▶ [Exercise prompt]: From the first line to the last, print the records exactly.
━━━━━ Entries supplied
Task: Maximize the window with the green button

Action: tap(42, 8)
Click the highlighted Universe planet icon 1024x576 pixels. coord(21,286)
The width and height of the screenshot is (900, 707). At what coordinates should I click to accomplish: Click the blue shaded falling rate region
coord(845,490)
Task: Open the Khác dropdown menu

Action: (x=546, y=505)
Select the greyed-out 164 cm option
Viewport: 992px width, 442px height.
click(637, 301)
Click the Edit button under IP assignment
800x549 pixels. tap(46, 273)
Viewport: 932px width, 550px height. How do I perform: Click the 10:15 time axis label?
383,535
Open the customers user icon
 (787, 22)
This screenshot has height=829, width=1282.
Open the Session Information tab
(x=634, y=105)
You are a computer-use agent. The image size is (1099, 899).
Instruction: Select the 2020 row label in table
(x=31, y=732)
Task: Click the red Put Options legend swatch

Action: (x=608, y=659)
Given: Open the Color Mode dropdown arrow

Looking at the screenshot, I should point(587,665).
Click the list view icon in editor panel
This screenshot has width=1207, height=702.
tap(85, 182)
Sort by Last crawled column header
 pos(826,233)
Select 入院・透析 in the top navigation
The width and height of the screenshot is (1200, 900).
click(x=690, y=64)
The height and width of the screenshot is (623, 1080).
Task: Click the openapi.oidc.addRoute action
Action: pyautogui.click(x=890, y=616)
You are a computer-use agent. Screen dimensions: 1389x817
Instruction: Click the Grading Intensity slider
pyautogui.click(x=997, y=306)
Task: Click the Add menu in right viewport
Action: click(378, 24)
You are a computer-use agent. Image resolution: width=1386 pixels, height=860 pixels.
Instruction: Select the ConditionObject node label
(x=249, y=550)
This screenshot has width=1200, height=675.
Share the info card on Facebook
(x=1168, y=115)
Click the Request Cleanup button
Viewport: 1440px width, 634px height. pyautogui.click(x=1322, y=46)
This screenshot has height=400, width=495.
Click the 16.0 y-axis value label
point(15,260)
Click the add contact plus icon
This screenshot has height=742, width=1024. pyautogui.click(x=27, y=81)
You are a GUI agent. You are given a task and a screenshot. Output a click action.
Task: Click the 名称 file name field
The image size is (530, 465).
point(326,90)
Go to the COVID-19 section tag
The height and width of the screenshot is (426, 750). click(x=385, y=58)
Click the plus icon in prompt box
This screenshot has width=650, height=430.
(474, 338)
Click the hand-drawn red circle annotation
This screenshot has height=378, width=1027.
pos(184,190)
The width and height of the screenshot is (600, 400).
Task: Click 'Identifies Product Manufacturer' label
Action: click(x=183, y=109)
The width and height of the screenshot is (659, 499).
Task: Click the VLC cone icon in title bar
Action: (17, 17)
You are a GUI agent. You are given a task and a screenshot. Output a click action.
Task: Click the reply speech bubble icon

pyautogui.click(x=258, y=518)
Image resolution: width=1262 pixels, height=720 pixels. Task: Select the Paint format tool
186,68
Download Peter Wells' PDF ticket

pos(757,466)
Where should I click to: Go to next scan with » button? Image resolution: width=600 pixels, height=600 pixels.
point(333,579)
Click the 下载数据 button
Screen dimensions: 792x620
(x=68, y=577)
━━━━━━━━━━
▶ [Output of the exercise]:
Task: Maximize the window with the green button

Action: tap(42, 8)
Click the highlighted Universe planet icon 1024x576 pixels. coord(21,286)
The width and height of the screenshot is (900, 707). At what coordinates should I click to accomplish: Click the blue shaded falling rate region
coord(845,490)
Task: Open the Khác dropdown menu

Action: (x=546, y=505)
Select the greyed-out 164 cm option
Viewport: 992px width, 442px height.
click(637, 301)
Click the Edit button under IP assignment
800x549 pixels. tap(46, 273)
Viewport: 932px width, 550px height. How do I perform: Click the 10:15 time axis label?
383,535
Open the customers user icon
 (787, 22)
This screenshot has height=829, width=1282.
Open the Session Information tab
(x=634, y=105)
You are a computer-use agent. The image size is (1099, 899).
Instruction: Select the 2020 row label in table
(x=31, y=732)
Task: Click the red Put Options legend swatch

Action: (x=608, y=659)
Given: Open the Color Mode dropdown arrow

Looking at the screenshot, I should point(587,665).
Click the list view icon in editor panel
This screenshot has width=1207, height=702.
tap(85, 182)
Sort by Last crawled column header
 pos(826,233)
Select 入院・透析 in the top navigation
The width and height of the screenshot is (1200, 900).
click(x=690, y=64)
The height and width of the screenshot is (623, 1080).
Task: Click the openapi.oidc.addRoute action
Action: pyautogui.click(x=890, y=616)
You are a computer-use agent. Screen dimensions: 1389x817
Instruction: Click the Grading Intensity slider
pyautogui.click(x=997, y=306)
Task: Click the Add menu in right viewport
Action: click(378, 24)
You are a computer-use agent. Image resolution: width=1386 pixels, height=860 pixels.
Instruction: Select the ConditionObject node label
(x=249, y=550)
This screenshot has width=1200, height=675.
Share the info card on Facebook
(x=1168, y=115)
Click the Request Cleanup button
Viewport: 1440px width, 634px height. pyautogui.click(x=1322, y=46)
This screenshot has height=400, width=495.
Click the 16.0 y-axis value label
point(15,260)
Click the add contact plus icon
This screenshot has height=742, width=1024. pyautogui.click(x=27, y=81)
You are a GUI agent. You are given a task and a screenshot. Output a click action.
Task: Click the 名称 file name field
The image size is (530, 465).
point(326,90)
Go to the COVID-19 section tag
The height and width of the screenshot is (426, 750). click(x=385, y=58)
Click the plus icon in prompt box
This screenshot has width=650, height=430.
(474, 338)
Click the hand-drawn red circle annotation
This screenshot has height=378, width=1027.
pos(184,190)
The width and height of the screenshot is (600, 400).
Task: Click 'Identifies Product Manufacturer' label
Action: click(x=183, y=109)
The width and height of the screenshot is (659, 499).
Task: Click the VLC cone icon in title bar
Action: (17, 17)
You are a GUI agent. You are given a task and a screenshot. Output a click action.
Task: Click the reply speech bubble icon

pyautogui.click(x=258, y=518)
Image resolution: width=1262 pixels, height=720 pixels. Task: Select the Paint format tool
186,68
Download Peter Wells' PDF ticket

pos(757,466)
Where should I click to: Go to next scan with » button? Image resolution: width=600 pixels, height=600 pixels.
point(333,579)
Click the 下载数据 button
Screen dimensions: 792x620
(x=68, y=577)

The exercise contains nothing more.